How “live” is your live Christmas Tree?

live trees

Our first Christmas as a married couple, my husband and I were young, broke and living in an apartment.  We cruised through the parking lot “live Christmas Tree” sales and were floored by the prices!  We ended up buying a scraggly “Charlie Brown Christmas Tree” for 20 some dollars, and were still vacuuming up pine needles when we moved out 6 months later.

When we moved into our own house the next year, we decided to start a new tradition of buying a truly “live” tree, which is a tree with the root ball attached, usually wrapped in burlap and tied.

2003 christmas tree

My Dad helped Greg move the tree, which was close to 200 pounds with the roots!  We put it in a huge plastic bucket, and tied the tree skirt around it.  I don’t have a picture of our 2002 Christmas tree, but we did the same in 2003 (above.)  When we sold that house in 2004, we excluded the trees from the sale, dug them up, and moved them to our next house.  You can see those trees in the first picture.

2004 tree

We continued the tradition in our new home, buying the tree about a week before Christmas, and keeping it in the garage for a few days, so it wasn’t shocked by the sudden warmer temperatures.

2005 tree

2005 was our daughter’s first Christmas, and as most Moms know, you tend to take pictures of your baby and nothing else!  You can sort of see the tree in the background though, hee hee!

2006 tree

We bought different trees each year, sometimes spruce, sometimes cypress.  I really liked this one, funny as it was.  It looks like it belongs in the Grinch movie!

2007 tree

We (and by “we,” I mean my husband) would dig the hole ahead of time when possible, in case the ground was frozen after Christmas.  We moved the trees to the garage again a few days after Christmas, then planted it outside.  We of course kept the soil moist while it was inside!

08 tree

In 2008 we sold our house and bought the lot on which we built our current house.  We decided to leave the trees we’d planted at that house, since one of the trees we had transplanted in 2004 didn’t make it.

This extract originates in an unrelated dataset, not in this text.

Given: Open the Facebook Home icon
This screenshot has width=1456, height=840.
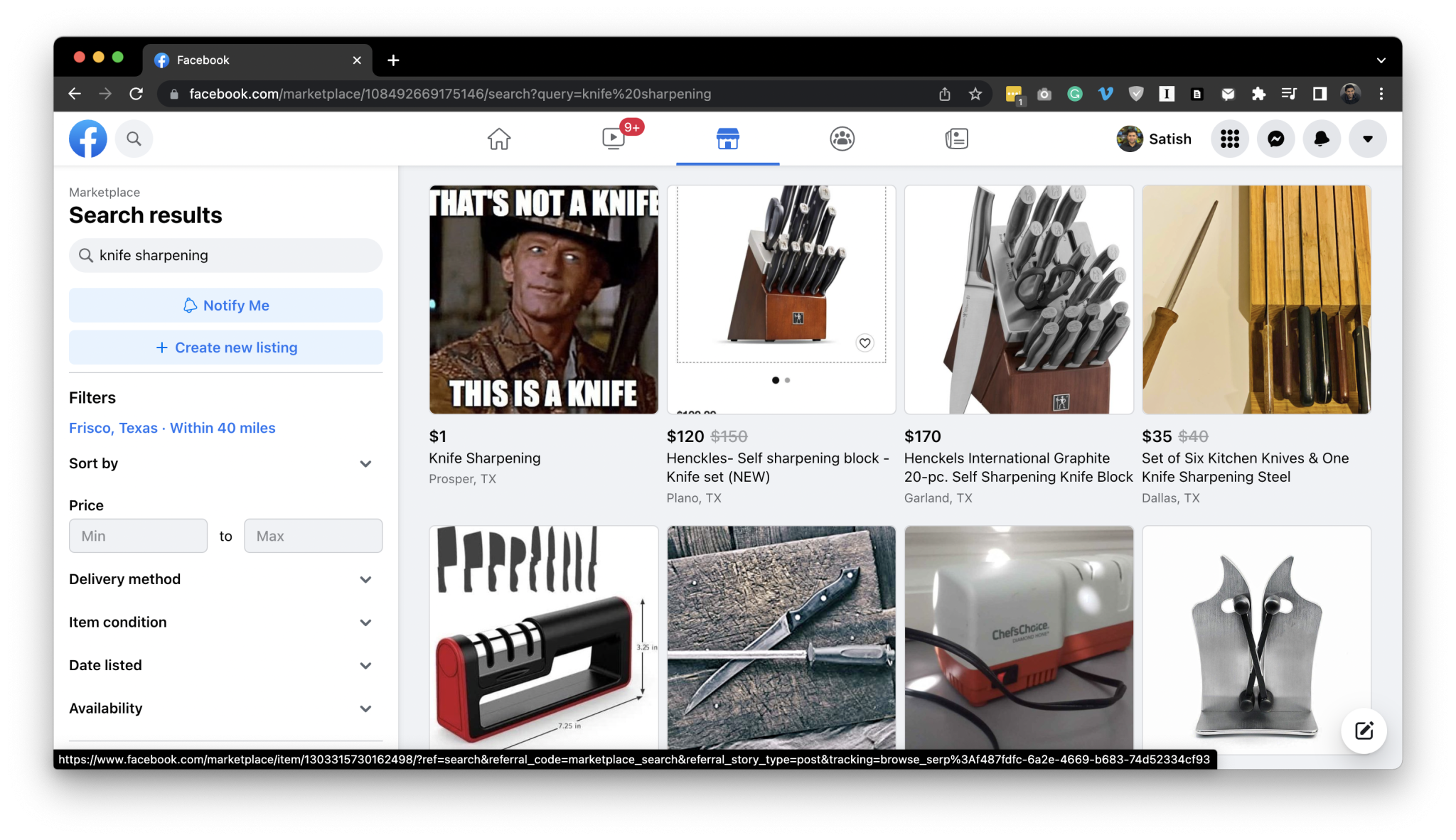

We were renting a nice house in the meantime.  Unfortunately, we weren’t aware the landlord had not been paying his mortgage since well before we moved in, and the foreclosure process under way.  Some dear friends of ours allowed us to live with them until our house was ready, so we moved in the day after Thanksgiving 2008, and stayed until March of 2009.

We had our stuff jammed and crammed everywhere from the attic, the hallways and the laundry room, and there really was no room for a big tree in our area of the house.  So, we got a teeny tree that year.

As it turned out, we really ended up liking the tiny tree and we got the same in 2009.  We were able to keep ornaments out of reach of the kiddos, and decorate around the tree.  It was also much easier to handle and plant.

Through the magic of Quicken, I was able to see that the most expensive tree we bought (we usually buy from a specialty plant store/tree farm) was $82.90, which isn’t much when you consider how much cut trees cost!  Others were $76.60, $62.99, $31.49, $47.24, $5.30 at Home Depot (for the little one!) and we were even able to buy one with a gift card one year.  My husband reminded me that the grinchy tree was one we rescued from my sister’s yard.  It was in the way and she wanted it gone!  The last few years we bought big trees, we had a harder time finding one.  The small, potted trees are quite easy to find at home improvement stores, and are very affordable!  I really like the Leyland Cypress trees because they are pretty, and grow quickly.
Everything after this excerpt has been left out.